Today I’m going to talk about how I make beautiful commits to public projects. I will be focusing more on matters and processes around git usage, rather than technical details of the contribution or social aspects of interacting with random people over Internet.

Note that while this will be about an open-source project — which is definitely a labor of love for me — I strive to maintain the same process at my day job as well. Quality is rarely a matter of budget constraints, actually caring about it and setting the bar high enough is way more important.

How it begins

You start off with an issue. Ideally, one that affects yourself (aka scratch your own itch) but other people’s issues are fine too, everybody likes when their problems go away. If you have absolutely no idea what to improve then try looking for or in the issue tracker. Usually software we write is terrible, it always has some issues. Someone might even be annoyed enough to write these issues down or at least to voice their complaints.

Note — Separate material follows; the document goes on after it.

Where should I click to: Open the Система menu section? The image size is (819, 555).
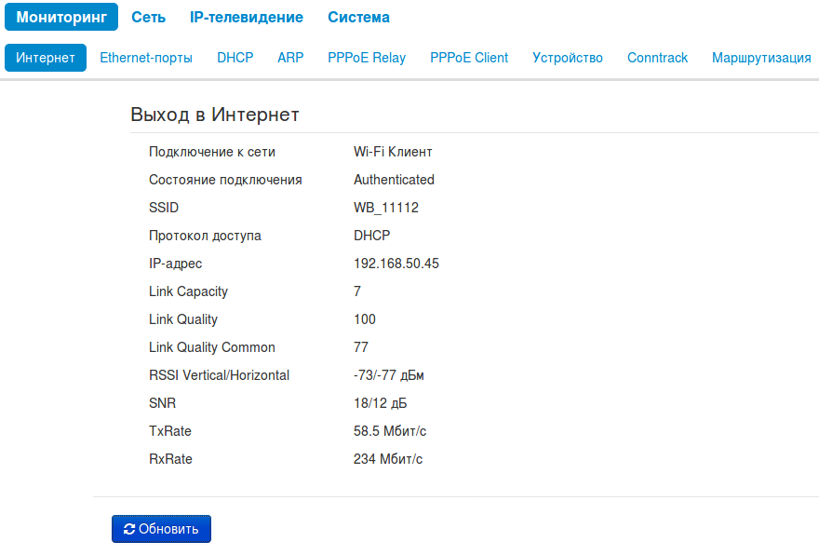pyautogui.click(x=358, y=18)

That was the case for me: I was shuffling through my inbox, stumbled upon this person and felt sorry for them.

RAIL issue screenshot from FreeRDP's bugtracker

For real, FreeRDP should have had this feature ages ago but it doesn’t! Displaying remote application icons is important, but no one cared about it aside from that person. Do you care about it? Are you bad enough to rescue the President?

Okay, you have your problem, now we need a solution. Experience definitely helps here as solving similar problems should be easier next time you have them. Thankfully, I do have enough experience with FreeRDP and X11 under my belt so I knew more or less where and what to look for. It should be a matter of reading some specs and calling a few library functions to have those icons displayed.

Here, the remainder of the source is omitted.